» Exercise aim
Reproduce all of the material below verbatim, keeping every line as it appears.

» Data to use
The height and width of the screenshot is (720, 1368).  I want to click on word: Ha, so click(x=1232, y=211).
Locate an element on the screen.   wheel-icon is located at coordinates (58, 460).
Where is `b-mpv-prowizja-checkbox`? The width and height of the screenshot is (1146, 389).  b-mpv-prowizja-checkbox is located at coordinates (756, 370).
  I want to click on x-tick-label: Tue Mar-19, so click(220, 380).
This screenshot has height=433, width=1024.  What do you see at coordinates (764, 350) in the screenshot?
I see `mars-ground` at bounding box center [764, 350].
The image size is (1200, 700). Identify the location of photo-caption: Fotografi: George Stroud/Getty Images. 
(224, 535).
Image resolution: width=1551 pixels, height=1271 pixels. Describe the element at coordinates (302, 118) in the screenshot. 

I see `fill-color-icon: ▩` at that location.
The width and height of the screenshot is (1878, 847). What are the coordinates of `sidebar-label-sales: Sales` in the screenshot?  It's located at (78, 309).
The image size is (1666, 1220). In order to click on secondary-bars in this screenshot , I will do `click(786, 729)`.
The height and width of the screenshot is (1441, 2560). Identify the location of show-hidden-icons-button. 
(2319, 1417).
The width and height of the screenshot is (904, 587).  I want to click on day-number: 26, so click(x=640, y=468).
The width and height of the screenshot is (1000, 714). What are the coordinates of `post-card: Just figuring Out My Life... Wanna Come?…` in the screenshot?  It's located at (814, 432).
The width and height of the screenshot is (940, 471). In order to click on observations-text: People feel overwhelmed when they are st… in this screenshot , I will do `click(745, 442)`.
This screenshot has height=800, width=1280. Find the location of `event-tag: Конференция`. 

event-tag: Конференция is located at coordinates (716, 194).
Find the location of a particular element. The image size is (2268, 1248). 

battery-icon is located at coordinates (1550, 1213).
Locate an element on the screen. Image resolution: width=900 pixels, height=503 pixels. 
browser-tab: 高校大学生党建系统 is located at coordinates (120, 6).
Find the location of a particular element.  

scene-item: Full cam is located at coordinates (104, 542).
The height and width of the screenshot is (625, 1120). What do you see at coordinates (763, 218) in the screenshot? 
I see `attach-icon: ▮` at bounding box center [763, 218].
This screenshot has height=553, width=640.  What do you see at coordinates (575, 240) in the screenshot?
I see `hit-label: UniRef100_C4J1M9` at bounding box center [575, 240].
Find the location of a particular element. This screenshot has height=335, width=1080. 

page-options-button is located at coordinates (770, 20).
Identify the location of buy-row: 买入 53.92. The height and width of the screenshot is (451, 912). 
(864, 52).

» Problem solution
The height and width of the screenshot is (720, 1368).  I want to click on word: Ha, so click(x=1232, y=211).
Locate an element on the screen.   wheel-icon is located at coordinates (58, 460).
Where is `b-mpv-prowizja-checkbox`? The width and height of the screenshot is (1146, 389).  b-mpv-prowizja-checkbox is located at coordinates (756, 370).
  I want to click on x-tick-label: Tue Mar-19, so click(220, 380).
This screenshot has height=433, width=1024.  What do you see at coordinates (764, 350) in the screenshot?
I see `mars-ground` at bounding box center [764, 350].
The image size is (1200, 700). Identify the location of photo-caption: Fotografi: George Stroud/Getty Images. 
(224, 535).
Image resolution: width=1551 pixels, height=1271 pixels. Describe the element at coordinates (302, 118) in the screenshot. 

I see `fill-color-icon: ▩` at that location.
The width and height of the screenshot is (1878, 847). What are the coordinates of `sidebar-label-sales: Sales` in the screenshot?  It's located at (78, 309).
The image size is (1666, 1220). In order to click on secondary-bars in this screenshot , I will do `click(786, 729)`.
The height and width of the screenshot is (1441, 2560). Identify the location of show-hidden-icons-button. 
(2319, 1417).
The width and height of the screenshot is (904, 587).  I want to click on day-number: 26, so click(x=640, y=468).
The width and height of the screenshot is (1000, 714). What are the coordinates of `post-card: Just figuring Out My Life... Wanna Come?…` in the screenshot?  It's located at (814, 432).
The width and height of the screenshot is (940, 471). In order to click on observations-text: People feel overwhelmed when they are st… in this screenshot , I will do `click(745, 442)`.
This screenshot has height=800, width=1280. Find the location of `event-tag: Конференция`. 

event-tag: Конференция is located at coordinates (716, 194).
Find the location of a particular element. The image size is (2268, 1248). 

battery-icon is located at coordinates (1550, 1213).
Locate an element on the screen. Image resolution: width=900 pixels, height=503 pixels. 
browser-tab: 高校大学生党建系统 is located at coordinates (120, 6).
Find the location of a particular element.  

scene-item: Full cam is located at coordinates (104, 542).
The height and width of the screenshot is (625, 1120). What do you see at coordinates (763, 218) in the screenshot? 
I see `attach-icon: ▮` at bounding box center [763, 218].
This screenshot has height=553, width=640.  What do you see at coordinates (575, 240) in the screenshot?
I see `hit-label: UniRef100_C4J1M9` at bounding box center [575, 240].
Find the location of a particular element. This screenshot has height=335, width=1080. 

page-options-button is located at coordinates (770, 20).
Identify the location of buy-row: 买入 53.92. The height and width of the screenshot is (451, 912). 
(864, 52).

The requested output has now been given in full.